A pesar de que la primera parte, es algo aburrida hasta la zona en que suena el teléfono, porque todo es cháchara y parloteo, el resto de pelicula y de continuaciones vale la pena verla y drifrutarla.

Tras esta película se creo una contagiosa moda de gabardineo, es decir, de repente, a todo el mundo le entusiasmaba el comprarse una bonita y larga gabardina de cuero negro, y unas fantásticas gafas de sol oscuras, a poder ser con efecto reflectante. Miles de personas han intentado realizar la contorsión que realiza el protagonista, y muchísima gente empezó a ponerse como fondo de escritorio en sus ordenadores, la imagen que salía en la película.

 De que trata:
 Todo comienza con un chico (NEO) y una chica (TRINITI) con el tatuaje de un conejo blanco, una pantalla de ordenador y la  curiosidad del tipo.
El tío la sigue, ella le da unas indicaciones, le explica un poco de que va toda la pesca, y... tras enchufarse a una máquina empiezan a vivir una realidad virtual intensa donde han de combatir, y rescatar a los seres humanos de un futuro donde se hayan todos exclavizados por máquinas e inteligencias artificiales.
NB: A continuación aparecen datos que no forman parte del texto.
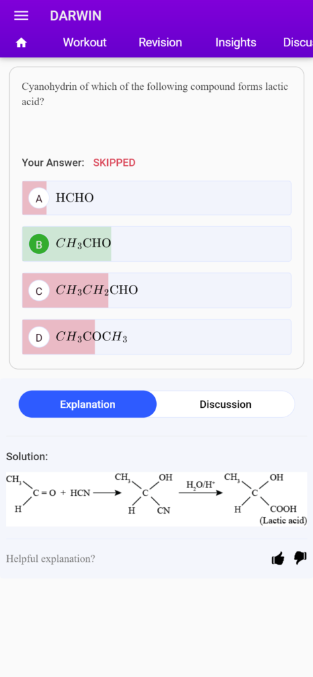Click the DARWIN app title

pos(75,16)
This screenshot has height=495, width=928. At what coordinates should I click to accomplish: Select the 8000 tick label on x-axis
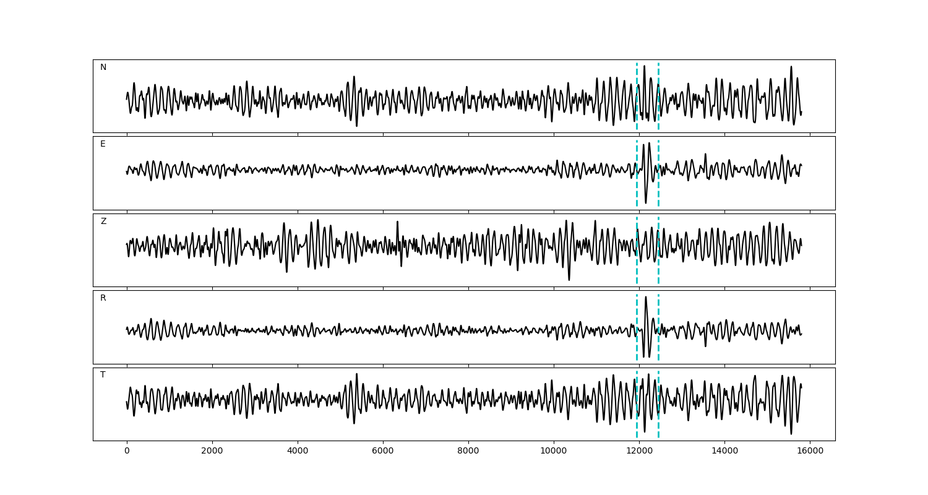point(468,451)
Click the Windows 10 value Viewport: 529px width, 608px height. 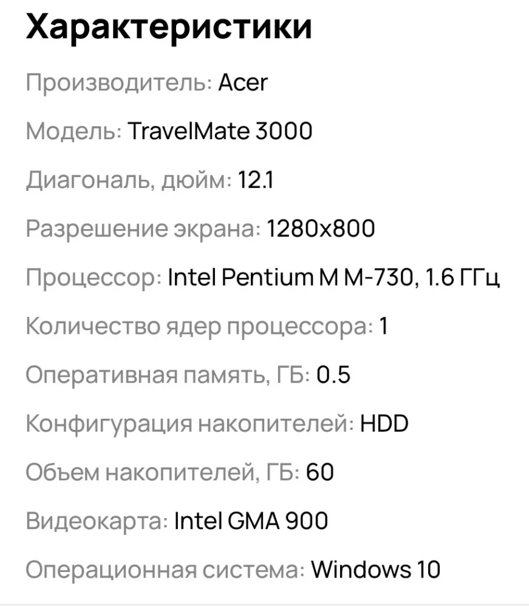point(375,570)
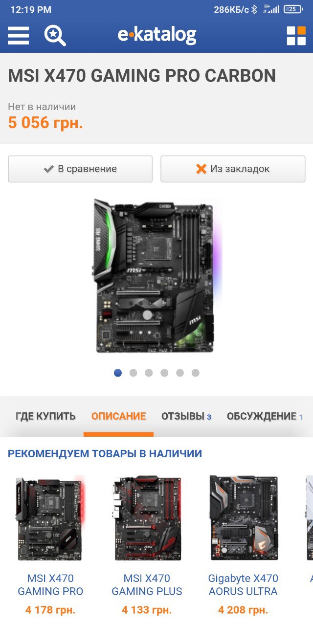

Pero, a pesar de ser una lucha mental y artificial, ¡Cuidado! si mueres en MaTRix, morirás en la vida real, si te disparán, lo sufrirás igual. Una realidad alternativa a lo que podría suceder el día de mañana.
 
Acción sin límites durante toda la saga (trilogía), emoción, y sobre todo, confusión, pues hay que estar atento para saber por donde andan los tiros, y no, aquí no se trata de esquivarlos tú también. Aunque seguro que después de verla, te nace el intentar contorsionarte. ¡Tranqui! ¡A nosotros también nos pasó!